> What is expected: Where does "context" appear in the data? Return each line that holds it.

> Provided material:
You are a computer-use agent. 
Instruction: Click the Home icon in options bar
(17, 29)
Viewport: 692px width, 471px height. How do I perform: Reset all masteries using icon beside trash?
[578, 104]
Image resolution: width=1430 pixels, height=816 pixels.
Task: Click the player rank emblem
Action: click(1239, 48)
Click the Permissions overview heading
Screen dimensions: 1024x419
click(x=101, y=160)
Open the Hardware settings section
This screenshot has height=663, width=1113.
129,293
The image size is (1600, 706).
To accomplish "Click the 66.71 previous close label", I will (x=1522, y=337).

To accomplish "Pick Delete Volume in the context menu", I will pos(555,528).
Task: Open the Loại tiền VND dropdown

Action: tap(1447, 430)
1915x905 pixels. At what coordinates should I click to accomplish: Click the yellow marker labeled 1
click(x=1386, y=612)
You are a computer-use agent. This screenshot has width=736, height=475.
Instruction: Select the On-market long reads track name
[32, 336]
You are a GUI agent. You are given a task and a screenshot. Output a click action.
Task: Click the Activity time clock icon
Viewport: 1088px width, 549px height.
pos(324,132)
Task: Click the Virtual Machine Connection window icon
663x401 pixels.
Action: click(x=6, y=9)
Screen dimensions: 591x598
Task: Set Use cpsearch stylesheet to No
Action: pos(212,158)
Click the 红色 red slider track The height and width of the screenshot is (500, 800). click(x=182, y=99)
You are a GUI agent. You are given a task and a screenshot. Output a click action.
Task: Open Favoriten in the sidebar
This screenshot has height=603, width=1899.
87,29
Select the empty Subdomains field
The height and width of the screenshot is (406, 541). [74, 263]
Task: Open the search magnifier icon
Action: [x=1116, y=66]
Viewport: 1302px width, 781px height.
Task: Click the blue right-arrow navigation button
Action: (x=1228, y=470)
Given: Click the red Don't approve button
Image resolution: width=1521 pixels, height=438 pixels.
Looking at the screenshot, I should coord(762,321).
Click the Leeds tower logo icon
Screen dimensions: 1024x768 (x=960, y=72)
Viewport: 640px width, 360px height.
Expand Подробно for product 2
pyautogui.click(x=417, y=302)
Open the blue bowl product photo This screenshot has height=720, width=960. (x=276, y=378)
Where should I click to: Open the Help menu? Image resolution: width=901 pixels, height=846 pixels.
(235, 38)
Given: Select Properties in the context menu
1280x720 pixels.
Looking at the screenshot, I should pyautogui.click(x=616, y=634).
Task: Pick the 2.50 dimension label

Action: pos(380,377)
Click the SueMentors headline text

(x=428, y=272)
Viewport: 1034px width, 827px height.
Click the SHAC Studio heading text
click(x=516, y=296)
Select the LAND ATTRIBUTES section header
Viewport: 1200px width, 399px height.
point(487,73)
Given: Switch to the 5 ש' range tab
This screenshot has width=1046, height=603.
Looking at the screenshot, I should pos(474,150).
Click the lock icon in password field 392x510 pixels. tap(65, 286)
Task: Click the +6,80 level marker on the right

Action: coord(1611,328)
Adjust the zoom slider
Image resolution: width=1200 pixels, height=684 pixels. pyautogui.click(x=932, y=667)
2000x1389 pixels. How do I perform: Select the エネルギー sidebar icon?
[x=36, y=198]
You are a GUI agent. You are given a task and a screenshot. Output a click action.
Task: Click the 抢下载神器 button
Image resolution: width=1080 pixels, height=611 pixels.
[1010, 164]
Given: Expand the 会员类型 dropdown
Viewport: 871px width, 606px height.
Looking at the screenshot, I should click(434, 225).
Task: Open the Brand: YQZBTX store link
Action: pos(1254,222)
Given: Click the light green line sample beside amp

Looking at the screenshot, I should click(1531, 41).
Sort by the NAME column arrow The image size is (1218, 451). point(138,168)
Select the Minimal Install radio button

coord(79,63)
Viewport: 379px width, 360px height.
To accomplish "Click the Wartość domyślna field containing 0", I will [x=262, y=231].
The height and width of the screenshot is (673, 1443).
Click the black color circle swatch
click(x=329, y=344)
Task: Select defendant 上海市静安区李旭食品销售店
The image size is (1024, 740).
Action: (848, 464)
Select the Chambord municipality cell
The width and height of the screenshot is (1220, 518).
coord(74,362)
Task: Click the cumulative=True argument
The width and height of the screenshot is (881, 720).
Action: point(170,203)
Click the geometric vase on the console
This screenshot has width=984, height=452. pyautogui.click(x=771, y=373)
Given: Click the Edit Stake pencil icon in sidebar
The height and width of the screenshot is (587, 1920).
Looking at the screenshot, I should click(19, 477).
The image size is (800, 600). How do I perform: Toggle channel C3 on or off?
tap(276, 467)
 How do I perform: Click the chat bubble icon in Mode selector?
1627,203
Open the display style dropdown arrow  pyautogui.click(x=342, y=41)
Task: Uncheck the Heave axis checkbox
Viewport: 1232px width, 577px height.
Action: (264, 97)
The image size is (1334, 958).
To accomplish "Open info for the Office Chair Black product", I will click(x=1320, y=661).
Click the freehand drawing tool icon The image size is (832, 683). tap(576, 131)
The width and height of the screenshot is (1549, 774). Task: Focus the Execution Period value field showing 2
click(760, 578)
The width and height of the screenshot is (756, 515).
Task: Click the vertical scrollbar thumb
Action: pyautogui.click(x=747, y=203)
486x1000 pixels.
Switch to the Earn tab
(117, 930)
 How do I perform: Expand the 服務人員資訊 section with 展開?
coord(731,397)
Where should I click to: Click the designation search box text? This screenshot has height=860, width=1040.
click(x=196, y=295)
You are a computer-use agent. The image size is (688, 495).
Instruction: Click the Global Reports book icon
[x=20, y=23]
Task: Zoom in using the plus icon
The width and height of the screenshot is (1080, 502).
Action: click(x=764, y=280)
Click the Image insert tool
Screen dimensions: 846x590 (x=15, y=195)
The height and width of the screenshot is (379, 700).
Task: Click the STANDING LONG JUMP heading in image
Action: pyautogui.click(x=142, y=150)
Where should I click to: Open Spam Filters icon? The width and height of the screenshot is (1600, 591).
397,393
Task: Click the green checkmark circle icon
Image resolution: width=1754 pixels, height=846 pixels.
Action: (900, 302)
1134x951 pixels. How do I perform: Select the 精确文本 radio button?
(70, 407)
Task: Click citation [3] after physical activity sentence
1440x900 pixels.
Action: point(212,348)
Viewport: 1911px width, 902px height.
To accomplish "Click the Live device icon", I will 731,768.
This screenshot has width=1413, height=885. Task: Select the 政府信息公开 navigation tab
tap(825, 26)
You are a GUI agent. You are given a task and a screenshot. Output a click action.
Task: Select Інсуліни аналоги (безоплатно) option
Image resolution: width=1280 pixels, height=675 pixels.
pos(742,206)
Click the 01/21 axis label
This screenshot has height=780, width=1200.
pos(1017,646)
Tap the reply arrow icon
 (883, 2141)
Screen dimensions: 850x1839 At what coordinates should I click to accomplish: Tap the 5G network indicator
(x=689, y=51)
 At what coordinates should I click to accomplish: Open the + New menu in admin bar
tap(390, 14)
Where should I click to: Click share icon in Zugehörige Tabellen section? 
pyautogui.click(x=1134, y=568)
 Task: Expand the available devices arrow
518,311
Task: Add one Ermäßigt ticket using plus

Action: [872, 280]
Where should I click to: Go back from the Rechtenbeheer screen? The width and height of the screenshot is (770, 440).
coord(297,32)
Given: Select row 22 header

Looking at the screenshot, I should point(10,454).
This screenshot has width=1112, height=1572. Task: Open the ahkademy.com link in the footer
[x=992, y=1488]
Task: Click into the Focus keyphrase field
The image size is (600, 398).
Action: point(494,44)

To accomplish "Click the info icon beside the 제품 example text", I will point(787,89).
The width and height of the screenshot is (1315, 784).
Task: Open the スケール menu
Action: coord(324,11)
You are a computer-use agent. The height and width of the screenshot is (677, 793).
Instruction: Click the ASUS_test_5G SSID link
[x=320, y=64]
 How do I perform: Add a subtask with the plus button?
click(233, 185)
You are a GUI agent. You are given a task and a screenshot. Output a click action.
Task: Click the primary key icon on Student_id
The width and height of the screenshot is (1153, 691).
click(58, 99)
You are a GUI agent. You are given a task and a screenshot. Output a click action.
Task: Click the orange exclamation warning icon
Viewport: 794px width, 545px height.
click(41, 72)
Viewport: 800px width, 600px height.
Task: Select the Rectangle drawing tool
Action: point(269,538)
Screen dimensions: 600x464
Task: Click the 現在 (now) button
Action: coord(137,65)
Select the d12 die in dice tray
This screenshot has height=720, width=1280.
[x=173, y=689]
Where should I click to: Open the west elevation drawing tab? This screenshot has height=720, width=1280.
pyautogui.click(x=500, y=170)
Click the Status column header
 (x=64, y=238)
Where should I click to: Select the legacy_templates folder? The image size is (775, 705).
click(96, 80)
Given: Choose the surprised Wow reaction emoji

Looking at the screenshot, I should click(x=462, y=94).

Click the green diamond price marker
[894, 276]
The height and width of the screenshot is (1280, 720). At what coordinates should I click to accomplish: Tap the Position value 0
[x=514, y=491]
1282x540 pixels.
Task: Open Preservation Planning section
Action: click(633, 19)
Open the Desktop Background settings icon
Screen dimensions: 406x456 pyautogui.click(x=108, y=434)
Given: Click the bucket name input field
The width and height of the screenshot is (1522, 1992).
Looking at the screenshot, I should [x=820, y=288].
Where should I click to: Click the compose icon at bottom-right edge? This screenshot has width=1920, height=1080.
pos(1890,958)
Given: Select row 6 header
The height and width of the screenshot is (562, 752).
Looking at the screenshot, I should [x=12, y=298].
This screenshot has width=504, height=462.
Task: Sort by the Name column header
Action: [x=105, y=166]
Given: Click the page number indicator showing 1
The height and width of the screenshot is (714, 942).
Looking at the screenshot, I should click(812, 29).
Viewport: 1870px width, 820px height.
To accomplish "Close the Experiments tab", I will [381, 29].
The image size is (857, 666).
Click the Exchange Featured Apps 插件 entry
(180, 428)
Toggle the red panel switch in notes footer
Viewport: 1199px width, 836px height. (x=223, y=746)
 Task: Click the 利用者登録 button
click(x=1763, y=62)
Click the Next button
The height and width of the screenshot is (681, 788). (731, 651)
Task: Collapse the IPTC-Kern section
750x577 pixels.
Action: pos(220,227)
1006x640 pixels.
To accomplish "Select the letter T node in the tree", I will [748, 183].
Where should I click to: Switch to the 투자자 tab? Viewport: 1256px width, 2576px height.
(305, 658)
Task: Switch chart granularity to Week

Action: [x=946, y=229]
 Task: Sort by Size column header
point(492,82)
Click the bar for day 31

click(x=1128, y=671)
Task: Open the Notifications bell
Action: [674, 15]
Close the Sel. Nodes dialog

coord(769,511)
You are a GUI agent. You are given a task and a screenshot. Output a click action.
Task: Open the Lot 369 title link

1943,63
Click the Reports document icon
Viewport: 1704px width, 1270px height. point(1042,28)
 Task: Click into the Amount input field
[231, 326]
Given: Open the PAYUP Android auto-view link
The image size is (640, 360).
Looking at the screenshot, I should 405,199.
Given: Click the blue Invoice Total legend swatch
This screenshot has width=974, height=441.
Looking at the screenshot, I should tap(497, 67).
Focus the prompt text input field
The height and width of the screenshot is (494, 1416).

> Reply:
To accomplish "Pick Delete Volume in the context menu", I will pos(555,528).
Given: Select Properties in the context menu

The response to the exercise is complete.